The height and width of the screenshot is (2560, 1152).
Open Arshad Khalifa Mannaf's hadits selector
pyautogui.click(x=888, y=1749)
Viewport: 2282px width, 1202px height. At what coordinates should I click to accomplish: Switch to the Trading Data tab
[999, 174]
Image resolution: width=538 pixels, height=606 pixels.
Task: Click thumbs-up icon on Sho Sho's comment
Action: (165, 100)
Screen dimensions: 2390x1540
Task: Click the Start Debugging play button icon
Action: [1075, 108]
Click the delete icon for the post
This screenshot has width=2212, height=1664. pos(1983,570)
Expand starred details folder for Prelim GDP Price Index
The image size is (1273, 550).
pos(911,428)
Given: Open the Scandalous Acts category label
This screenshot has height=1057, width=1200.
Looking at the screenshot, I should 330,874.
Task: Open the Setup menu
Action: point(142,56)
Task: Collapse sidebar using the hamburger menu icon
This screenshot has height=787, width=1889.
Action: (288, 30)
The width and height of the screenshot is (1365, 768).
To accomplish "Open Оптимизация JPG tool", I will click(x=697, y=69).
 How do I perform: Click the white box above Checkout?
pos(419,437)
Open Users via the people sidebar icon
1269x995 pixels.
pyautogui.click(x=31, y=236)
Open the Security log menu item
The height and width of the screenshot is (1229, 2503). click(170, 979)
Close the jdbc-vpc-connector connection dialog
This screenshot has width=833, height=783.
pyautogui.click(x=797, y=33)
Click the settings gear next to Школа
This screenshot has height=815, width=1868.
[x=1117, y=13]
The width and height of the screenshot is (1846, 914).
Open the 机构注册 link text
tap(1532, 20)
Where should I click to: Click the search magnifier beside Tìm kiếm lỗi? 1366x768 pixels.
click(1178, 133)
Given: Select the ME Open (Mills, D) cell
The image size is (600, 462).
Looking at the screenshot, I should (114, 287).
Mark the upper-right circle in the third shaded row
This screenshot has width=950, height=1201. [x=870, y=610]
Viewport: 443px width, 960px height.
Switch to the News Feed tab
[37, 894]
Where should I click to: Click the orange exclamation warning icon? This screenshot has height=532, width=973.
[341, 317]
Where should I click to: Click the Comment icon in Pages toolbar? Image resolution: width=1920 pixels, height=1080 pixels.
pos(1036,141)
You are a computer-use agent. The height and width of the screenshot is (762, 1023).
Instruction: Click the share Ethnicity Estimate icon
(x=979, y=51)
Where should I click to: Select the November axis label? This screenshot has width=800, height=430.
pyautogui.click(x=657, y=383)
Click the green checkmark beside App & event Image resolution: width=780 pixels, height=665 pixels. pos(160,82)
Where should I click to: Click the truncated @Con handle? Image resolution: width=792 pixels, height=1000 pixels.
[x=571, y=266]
=-=-=
◆ **Task objective**:
Retype each line of the listing exactly as it was given above.

◆ **Task output**:
The height and width of the screenshot is (2560, 1152).
Open Arshad Khalifa Mannaf's hadits selector
pyautogui.click(x=888, y=1749)
Viewport: 2282px width, 1202px height. At what coordinates should I click to accomplish: Switch to the Trading Data tab
[999, 174]
Image resolution: width=538 pixels, height=606 pixels.
Task: Click thumbs-up icon on Sho Sho's comment
Action: (165, 100)
Screen dimensions: 2390x1540
Task: Click the Start Debugging play button icon
Action: [1075, 108]
Click the delete icon for the post
This screenshot has width=2212, height=1664. pos(1983,570)
Expand starred details folder for Prelim GDP Price Index
The image size is (1273, 550).
pos(911,428)
Given: Open the Scandalous Acts category label
This screenshot has height=1057, width=1200.
Looking at the screenshot, I should 330,874.
Task: Open the Setup menu
Action: point(142,56)
Task: Collapse sidebar using the hamburger menu icon
This screenshot has height=787, width=1889.
Action: (288, 30)
The width and height of the screenshot is (1365, 768).
To accomplish "Open Оптимизация JPG tool", I will click(x=697, y=69).
 How do I perform: Click the white box above Checkout?
pos(419,437)
Open Users via the people sidebar icon
1269x995 pixels.
pyautogui.click(x=31, y=236)
Open the Security log menu item
The height and width of the screenshot is (1229, 2503). click(170, 979)
Close the jdbc-vpc-connector connection dialog
This screenshot has width=833, height=783.
pyautogui.click(x=797, y=33)
Click the settings gear next to Школа
This screenshot has height=815, width=1868.
[x=1117, y=13]
The width and height of the screenshot is (1846, 914).
Open the 机构注册 link text
tap(1532, 20)
Where should I click to: Click the search magnifier beside Tìm kiếm lỗi? 1366x768 pixels.
click(1178, 133)
Given: Select the ME Open (Mills, D) cell
The image size is (600, 462).
Looking at the screenshot, I should (114, 287).
Mark the upper-right circle in the third shaded row
This screenshot has width=950, height=1201. [x=870, y=610]
Viewport: 443px width, 960px height.
Switch to the News Feed tab
[37, 894]
Where should I click to: Click the orange exclamation warning icon? This screenshot has height=532, width=973.
[341, 317]
Where should I click to: Click the Comment icon in Pages toolbar? Image resolution: width=1920 pixels, height=1080 pixels.
pos(1036,141)
You are a computer-use agent. The height and width of the screenshot is (762, 1023).
Instruction: Click the share Ethnicity Estimate icon
(x=979, y=51)
Where should I click to: Select the November axis label? This screenshot has width=800, height=430.
pyautogui.click(x=657, y=383)
Click the green checkmark beside App & event Image resolution: width=780 pixels, height=665 pixels. pos(160,82)
Where should I click to: Click the truncated @Con handle? Image resolution: width=792 pixels, height=1000 pixels.
[x=571, y=266]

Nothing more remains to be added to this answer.